Records for the exercise:

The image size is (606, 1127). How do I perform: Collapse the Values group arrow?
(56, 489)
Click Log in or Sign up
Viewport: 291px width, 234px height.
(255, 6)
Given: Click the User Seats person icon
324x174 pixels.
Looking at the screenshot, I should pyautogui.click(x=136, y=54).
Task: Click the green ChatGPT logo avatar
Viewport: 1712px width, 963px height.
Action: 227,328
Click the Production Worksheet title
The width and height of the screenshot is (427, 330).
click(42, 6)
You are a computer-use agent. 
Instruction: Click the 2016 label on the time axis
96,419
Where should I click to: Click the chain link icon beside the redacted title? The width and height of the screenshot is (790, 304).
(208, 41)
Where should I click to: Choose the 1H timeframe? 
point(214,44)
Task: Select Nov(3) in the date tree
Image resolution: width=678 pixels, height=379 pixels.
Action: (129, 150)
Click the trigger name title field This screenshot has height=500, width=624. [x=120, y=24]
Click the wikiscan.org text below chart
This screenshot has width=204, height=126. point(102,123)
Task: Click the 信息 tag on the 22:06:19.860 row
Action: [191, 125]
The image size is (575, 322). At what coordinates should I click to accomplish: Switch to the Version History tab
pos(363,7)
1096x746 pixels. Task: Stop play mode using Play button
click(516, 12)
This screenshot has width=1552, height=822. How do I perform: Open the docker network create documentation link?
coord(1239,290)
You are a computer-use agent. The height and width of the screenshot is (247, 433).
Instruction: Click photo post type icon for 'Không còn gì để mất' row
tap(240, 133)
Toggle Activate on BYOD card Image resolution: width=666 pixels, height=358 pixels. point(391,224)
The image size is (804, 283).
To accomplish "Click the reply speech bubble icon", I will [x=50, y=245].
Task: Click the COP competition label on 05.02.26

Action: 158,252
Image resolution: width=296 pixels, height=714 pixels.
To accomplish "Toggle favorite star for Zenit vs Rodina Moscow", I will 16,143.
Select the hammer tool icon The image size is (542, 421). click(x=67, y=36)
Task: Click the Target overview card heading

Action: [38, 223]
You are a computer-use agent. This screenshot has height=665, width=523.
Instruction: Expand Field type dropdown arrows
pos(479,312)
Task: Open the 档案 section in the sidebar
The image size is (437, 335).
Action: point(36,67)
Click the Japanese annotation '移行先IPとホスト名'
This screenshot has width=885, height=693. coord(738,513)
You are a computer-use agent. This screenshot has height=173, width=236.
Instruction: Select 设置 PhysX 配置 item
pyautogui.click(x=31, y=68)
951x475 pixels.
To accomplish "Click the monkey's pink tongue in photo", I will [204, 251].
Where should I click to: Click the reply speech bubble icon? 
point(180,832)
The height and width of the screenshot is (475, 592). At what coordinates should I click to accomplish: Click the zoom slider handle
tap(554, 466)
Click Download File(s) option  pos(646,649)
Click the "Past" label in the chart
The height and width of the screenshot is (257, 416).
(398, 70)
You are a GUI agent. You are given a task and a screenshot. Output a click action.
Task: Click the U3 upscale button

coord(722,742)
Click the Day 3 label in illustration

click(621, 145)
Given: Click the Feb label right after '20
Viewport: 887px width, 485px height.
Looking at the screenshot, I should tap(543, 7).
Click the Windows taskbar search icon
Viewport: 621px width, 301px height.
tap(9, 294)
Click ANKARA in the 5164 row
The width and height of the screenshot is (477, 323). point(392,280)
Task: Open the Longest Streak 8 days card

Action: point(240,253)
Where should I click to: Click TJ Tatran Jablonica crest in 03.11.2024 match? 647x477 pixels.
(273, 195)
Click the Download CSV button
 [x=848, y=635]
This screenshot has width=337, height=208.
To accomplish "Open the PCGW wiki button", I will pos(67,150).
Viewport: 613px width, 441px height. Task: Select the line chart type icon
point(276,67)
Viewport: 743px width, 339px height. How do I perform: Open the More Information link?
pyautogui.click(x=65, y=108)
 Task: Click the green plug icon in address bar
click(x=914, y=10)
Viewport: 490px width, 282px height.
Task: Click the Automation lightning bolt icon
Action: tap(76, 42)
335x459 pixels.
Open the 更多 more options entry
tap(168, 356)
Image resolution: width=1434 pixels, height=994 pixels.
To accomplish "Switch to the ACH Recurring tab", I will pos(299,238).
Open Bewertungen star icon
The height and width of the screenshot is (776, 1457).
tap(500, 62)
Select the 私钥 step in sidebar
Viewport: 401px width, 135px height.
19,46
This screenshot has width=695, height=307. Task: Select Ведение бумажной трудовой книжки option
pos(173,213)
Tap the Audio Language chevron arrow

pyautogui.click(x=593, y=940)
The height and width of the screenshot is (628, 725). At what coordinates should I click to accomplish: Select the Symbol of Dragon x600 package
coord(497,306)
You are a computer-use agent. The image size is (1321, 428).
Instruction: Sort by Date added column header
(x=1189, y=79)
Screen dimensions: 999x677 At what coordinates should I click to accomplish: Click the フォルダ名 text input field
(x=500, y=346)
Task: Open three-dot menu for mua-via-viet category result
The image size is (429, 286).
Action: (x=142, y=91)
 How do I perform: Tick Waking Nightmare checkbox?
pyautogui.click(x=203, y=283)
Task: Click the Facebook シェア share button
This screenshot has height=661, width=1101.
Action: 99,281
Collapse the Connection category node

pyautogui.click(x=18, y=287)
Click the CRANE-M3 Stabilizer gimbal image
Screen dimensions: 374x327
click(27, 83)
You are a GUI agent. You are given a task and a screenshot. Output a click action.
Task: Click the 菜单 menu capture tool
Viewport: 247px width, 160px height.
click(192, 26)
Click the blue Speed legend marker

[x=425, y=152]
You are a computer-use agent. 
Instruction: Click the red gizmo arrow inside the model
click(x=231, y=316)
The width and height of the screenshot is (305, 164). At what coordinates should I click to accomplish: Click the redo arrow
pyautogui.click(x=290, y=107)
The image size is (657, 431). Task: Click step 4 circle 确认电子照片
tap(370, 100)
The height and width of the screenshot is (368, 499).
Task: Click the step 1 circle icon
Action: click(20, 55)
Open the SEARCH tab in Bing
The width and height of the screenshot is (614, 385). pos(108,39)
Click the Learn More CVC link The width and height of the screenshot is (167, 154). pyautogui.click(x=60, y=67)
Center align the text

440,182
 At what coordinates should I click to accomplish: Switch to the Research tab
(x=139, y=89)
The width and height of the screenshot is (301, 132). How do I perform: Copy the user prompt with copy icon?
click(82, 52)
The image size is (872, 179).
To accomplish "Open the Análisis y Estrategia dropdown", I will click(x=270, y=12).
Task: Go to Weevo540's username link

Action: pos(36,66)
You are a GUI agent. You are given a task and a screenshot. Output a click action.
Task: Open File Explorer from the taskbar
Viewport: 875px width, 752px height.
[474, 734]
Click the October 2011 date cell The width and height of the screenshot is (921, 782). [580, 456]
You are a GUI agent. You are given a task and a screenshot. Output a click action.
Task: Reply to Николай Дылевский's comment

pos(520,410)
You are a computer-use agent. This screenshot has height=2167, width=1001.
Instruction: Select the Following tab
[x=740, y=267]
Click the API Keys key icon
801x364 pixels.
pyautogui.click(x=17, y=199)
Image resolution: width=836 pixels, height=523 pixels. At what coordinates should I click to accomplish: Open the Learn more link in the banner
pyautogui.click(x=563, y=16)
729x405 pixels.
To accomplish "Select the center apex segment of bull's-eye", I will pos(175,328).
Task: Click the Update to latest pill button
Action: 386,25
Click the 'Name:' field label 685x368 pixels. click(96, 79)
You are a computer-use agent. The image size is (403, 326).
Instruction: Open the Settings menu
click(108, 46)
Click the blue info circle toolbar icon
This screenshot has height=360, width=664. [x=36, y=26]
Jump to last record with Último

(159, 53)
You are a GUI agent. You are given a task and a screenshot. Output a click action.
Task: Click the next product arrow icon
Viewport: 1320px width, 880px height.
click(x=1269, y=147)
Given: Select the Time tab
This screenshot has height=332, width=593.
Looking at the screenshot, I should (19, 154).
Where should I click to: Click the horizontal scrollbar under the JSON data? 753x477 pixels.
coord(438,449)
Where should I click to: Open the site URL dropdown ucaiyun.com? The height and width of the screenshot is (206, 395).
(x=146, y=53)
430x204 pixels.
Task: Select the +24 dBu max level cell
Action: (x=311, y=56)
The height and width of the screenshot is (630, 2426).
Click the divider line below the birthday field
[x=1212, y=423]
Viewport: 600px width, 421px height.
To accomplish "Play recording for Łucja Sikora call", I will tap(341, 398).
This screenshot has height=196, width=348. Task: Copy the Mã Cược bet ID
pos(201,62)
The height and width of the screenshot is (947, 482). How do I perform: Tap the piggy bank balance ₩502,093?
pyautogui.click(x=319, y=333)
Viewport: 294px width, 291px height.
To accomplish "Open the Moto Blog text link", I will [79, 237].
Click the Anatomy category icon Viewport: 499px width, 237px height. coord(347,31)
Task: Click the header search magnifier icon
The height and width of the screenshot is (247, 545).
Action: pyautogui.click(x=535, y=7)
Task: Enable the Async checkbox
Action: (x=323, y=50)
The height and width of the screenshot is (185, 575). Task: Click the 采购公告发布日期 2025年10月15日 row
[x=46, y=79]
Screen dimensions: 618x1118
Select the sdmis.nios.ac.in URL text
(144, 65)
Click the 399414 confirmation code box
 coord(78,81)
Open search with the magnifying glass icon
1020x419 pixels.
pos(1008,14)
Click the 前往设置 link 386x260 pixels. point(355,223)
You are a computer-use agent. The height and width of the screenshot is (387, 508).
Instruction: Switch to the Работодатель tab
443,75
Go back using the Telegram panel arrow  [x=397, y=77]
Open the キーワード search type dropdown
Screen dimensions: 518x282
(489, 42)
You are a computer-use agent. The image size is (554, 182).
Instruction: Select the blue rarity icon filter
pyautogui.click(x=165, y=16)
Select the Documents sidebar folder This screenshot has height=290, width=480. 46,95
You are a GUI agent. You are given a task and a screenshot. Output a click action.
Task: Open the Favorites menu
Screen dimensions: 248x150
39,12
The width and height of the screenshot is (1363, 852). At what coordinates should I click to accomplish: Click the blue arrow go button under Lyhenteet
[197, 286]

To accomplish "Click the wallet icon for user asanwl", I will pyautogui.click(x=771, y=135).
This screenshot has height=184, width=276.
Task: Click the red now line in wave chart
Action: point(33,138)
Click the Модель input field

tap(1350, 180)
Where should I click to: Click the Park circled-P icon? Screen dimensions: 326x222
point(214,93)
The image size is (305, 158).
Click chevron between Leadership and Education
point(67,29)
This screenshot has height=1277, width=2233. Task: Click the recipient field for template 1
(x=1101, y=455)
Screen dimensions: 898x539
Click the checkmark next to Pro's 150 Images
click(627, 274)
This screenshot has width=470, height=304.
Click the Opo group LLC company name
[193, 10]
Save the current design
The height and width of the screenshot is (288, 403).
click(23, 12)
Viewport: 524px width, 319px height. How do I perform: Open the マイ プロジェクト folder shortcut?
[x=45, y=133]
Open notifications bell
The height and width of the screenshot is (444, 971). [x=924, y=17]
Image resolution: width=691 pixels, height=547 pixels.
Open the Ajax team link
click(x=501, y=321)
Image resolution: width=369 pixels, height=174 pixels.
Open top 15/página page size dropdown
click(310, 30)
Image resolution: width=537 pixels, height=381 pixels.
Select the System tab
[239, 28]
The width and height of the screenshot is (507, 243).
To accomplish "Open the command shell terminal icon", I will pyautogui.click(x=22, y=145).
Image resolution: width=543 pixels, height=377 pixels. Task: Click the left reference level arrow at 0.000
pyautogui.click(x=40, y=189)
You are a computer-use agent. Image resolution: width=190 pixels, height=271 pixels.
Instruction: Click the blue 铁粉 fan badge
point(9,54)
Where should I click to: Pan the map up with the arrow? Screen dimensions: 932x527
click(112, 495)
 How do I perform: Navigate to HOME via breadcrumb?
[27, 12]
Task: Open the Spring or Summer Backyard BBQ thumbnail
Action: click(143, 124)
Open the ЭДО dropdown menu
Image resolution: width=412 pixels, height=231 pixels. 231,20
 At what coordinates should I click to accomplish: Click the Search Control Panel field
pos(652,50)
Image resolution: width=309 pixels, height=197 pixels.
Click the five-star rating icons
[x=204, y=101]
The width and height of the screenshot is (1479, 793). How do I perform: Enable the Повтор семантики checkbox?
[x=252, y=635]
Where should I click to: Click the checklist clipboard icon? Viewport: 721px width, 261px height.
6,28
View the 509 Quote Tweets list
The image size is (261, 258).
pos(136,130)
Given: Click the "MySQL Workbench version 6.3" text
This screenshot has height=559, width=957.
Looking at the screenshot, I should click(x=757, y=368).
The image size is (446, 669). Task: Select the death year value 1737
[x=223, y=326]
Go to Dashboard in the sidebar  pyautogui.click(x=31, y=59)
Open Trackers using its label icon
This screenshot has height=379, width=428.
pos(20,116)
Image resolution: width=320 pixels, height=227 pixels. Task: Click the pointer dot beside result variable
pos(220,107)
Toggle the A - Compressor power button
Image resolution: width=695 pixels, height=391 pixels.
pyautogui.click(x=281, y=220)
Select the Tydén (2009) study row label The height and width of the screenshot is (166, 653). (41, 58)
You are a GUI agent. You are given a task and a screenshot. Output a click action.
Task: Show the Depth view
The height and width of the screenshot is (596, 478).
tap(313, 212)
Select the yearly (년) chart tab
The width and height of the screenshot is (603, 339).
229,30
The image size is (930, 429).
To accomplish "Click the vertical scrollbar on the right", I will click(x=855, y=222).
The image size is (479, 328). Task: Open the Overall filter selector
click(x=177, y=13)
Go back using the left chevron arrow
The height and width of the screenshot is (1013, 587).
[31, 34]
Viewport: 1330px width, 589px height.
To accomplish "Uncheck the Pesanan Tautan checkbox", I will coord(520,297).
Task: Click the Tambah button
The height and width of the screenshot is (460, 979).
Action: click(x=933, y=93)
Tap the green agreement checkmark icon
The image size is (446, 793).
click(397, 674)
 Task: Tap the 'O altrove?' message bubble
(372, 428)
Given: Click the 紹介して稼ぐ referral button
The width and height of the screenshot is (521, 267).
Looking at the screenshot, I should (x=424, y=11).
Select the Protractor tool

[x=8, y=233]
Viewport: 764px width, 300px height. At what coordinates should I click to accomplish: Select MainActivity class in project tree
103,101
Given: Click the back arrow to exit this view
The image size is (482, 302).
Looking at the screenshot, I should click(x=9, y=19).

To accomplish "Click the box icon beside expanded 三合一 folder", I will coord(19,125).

What you need to do: Go through the entries above and copy every line containing "right".

Result:
Given: Click the Feb label right after '20
To accomplish "Click the vertical scrollbar on the right", I will click(x=855, y=222).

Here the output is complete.